Text under study:
--------------------------------

# almond leaves



## stonedaquarium (Jun 11, 2011)

i know alot of shrimp breeders and experts use almond leaves in their tanks... how long do you leave the almond leaves in there ? and how many would be ideal for CRS and yellows in a 5 gal tank. and PFRS in a 10 gal. ? the 10 gal is heavily planted and the 5 gal is moderately planted ... looking to add more moss to the 5 gal. DO you leave the leaves in the tank after water changes or do you change the leaves after each water change? i know almond leaves tend to lower the ph in the tank... the question i have those is i already have 2 almond leaves in my 5 gal tank but the ph is at 6.8 where i am looking to dropping it to 6.3 should i add more leaves? i dont really want to leave my co2 24/7 as i might choke the shrimps out


----------



## Tarobot (Jun 27, 2010)

i do roughly 1/2 a leaf per 5g and just take it out when the shrimps are done eating it which roughly take two weeks+ depending on how much shrimps you have. they do lower the PH but not really enough for you to be using that as the source of your PH control, people usually use ADA soil and let that do the work. co2 should only be on when your light is on.


----------



## stonedaquarium (Jun 11, 2011)

my shrimps dont eat the leaves... lol...i guess i would have to starve them a bit for them to eat the leaves...

--------------------------------

Records supplied:

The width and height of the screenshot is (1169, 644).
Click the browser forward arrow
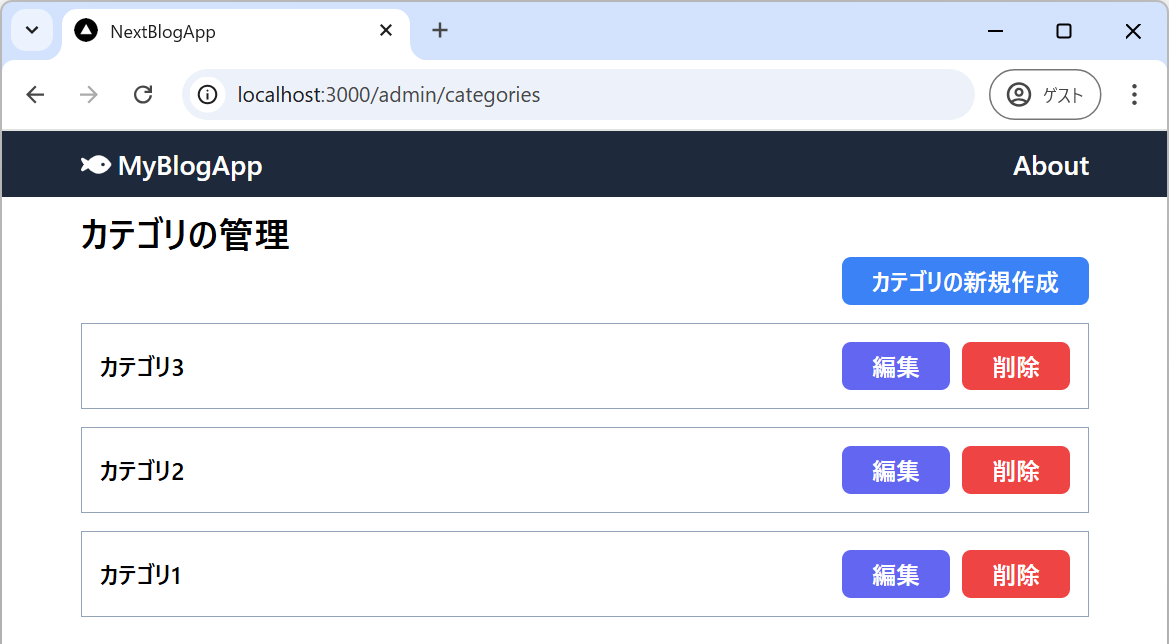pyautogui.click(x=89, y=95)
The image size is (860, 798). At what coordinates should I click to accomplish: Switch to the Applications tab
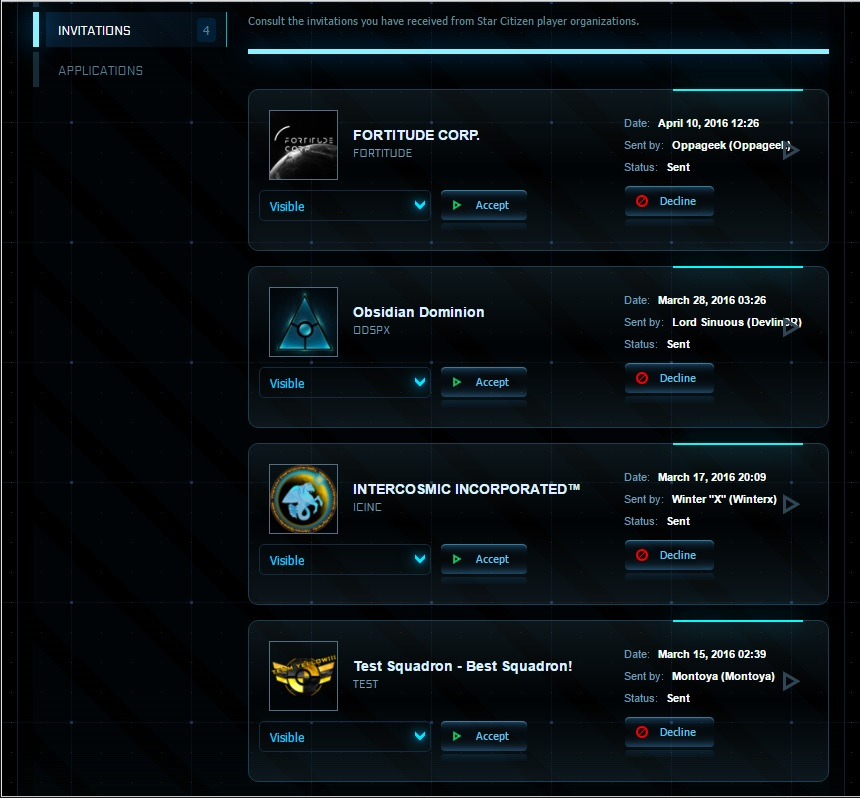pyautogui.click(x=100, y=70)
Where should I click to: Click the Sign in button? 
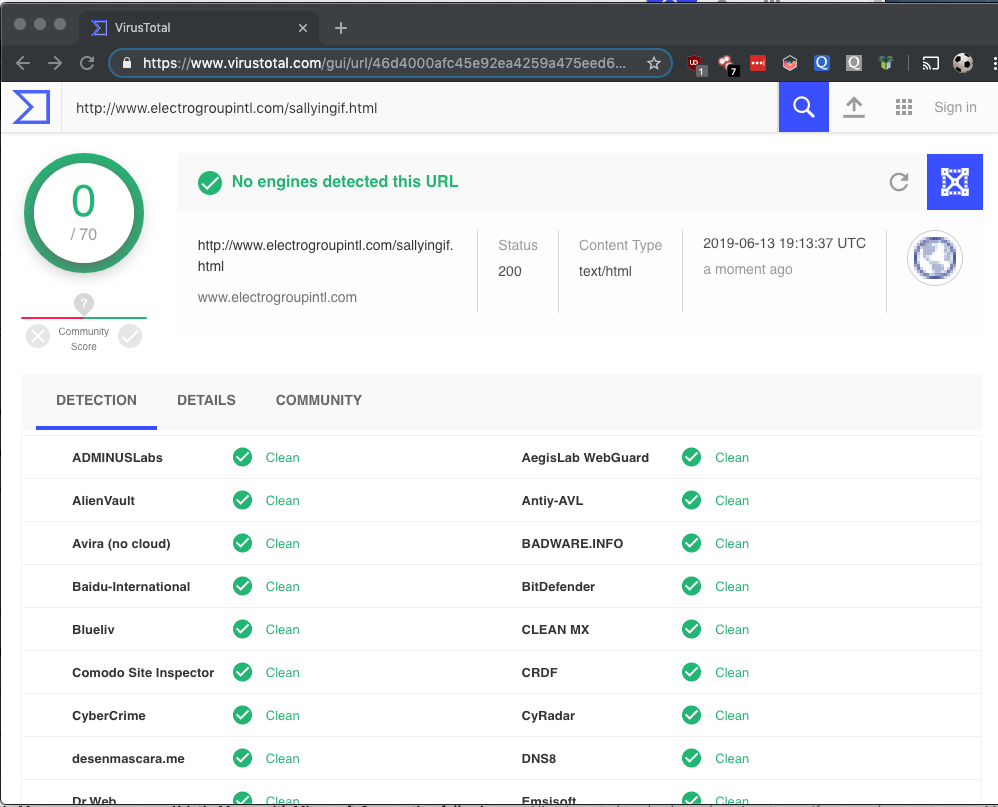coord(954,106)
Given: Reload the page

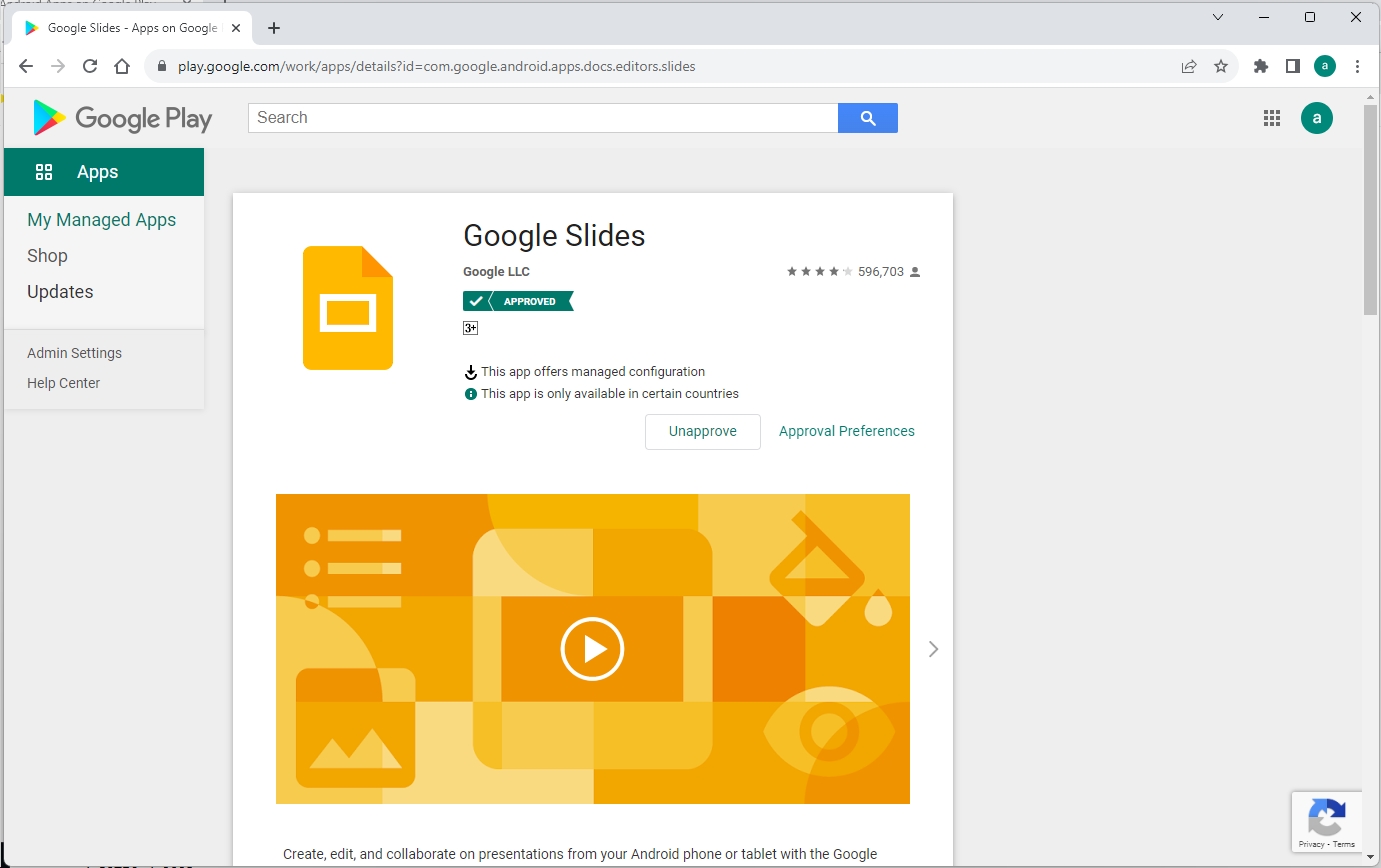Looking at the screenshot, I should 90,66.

--------------------------------

Directions:
1. Reproduce the passage of the almond leaves thread that opens with the words containing "i know alot" and closes with "(Jun 27, 2010)".
2. Write the next part of the almond leaves thread, picking up after its final post.

Solved tasks:
1.
i know alot of shrimp breeders and experts use almond leaves in their tanks... how long do you leave the almond leaves in there ? and how many would be ideal for CRS and yellows in a 5 gal tank. and PFRS in a 10 gal. ? the 10 gal is heavily planted and the 5 gal is moderately planted ... looking to add more moss to the 5 gal. DO you leave the leaves in the tank after water changes or do you change the leaves after each water change? i know almond leaves tend to lower the ph in the tank... the question i have those is i already have 2 almond leaves in my 5 gal tank but the ph is at 6.8 where i am looking to dropping it to 6.3 should i add more leaves? i dont really want to leave my co2 24/7 as i might choke the shrimps out


----------



## Tarobot (Jun 27, 2010)

2.
----------



## arash53 (Aug 13, 2011)

where do you get almod leaves?


----------



## effox (Apr 21, 2010)

I ordered mine off ebay, its dirt cheap. My buddy in Surrey has a few hundred, but he's out of town so that won't help.

Cheers,
Chris


----------



## Tarobot (Jun 27, 2010)

i got mine off patrick from canadianaquatics for around 50cent each i think


----------



## stonedaquarium (Jun 11, 2011)

Tarobot said:


> i got mine off patrick from canadianaquatics for around 50cent each i think


+1 to that... try contacting patrick (mykiss) from canadianaquatics... thats where i got mine from.


----------



## Luke78 (Apr 24, 2010)

They will constantly graze the surfaces of the leaves,and take what they can off it.But with some time,the leaf will break down and the feast begins



stonedaquarium said:


> my shrimps dont eat the leaves... lol...i guess i would have to starve them a bit for them to eat the leaves...


----------



## Ursus sapien (Apr 21, 2010)

Luke78 said:


> They will constantly graze the surfaces of the leaves,and take what they can off it.But with some time,the leaf will break down and the feast begins


That's it exactly. Some leaves (like dried green banana leaves, or autumn peach tree leaves) are very soft and are actually eaten quickly. Most hardwood leaves, though, are grazed as Luke78 described. Any hardwood can be used, provided that it's an 'autumn' leaf - no chlorophyll - and free of any "cides".

Indian almond leaves and bark, autumn banana leaves, and cinnamon sticks have anti fungal and anti bacterial properties (verified, not just folk lore) that make them especially valuable in shrimp and fry tanks.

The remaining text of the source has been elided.